■ **Descrição da tarefa**:
Repita todos os registros abaixo linha por linha, sem mudar nada, mas deixe as imagens de fora da resposta.

(Registros de um conjunto de dados)
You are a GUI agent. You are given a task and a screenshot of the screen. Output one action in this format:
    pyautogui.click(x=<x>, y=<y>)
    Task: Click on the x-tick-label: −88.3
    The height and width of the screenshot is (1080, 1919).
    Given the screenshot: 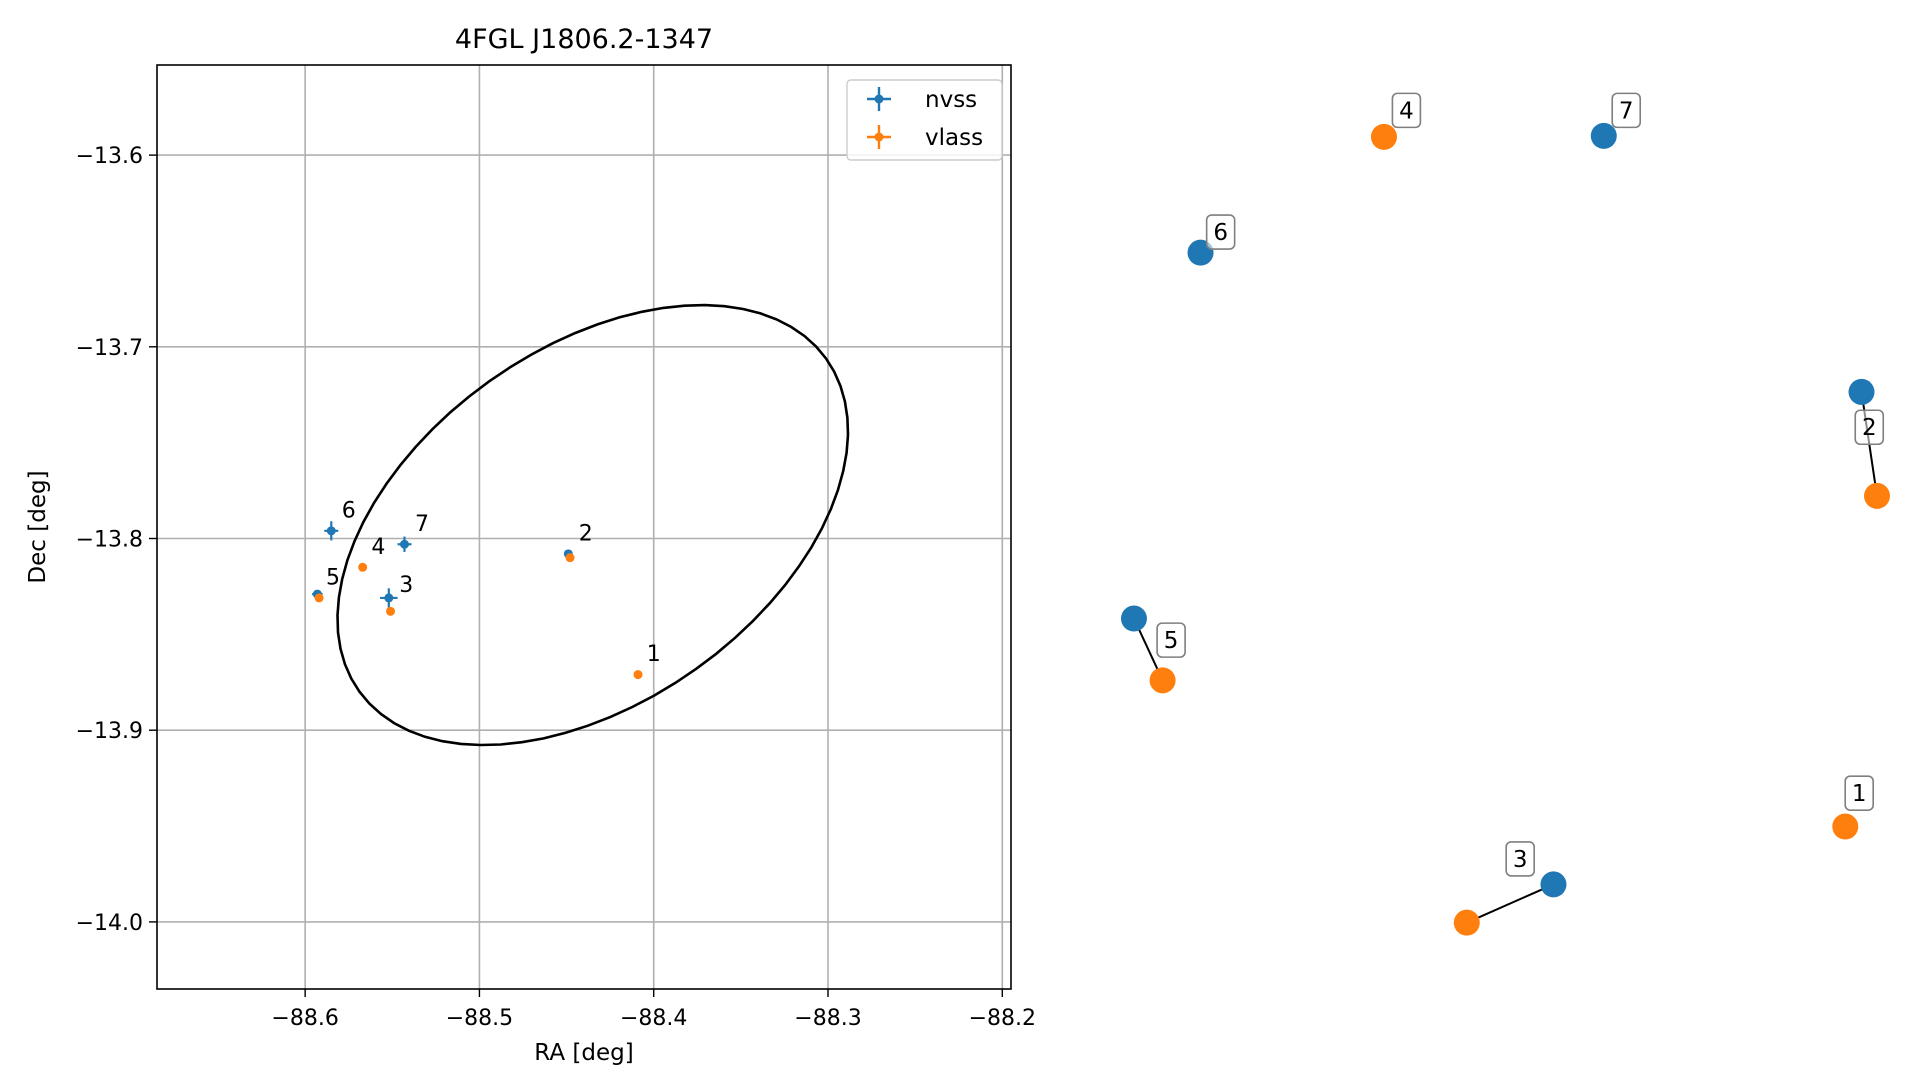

■ **Resultado da tarefa**:
You are a GUI agent. You are given a task and a screenshot of the screen. Output one action in this format:
    pyautogui.click(x=<x>, y=<y>)
    Task: Click on the x-tick-label: −88.3
    The height and width of the screenshot is (1080, 1919).
    Given the screenshot: 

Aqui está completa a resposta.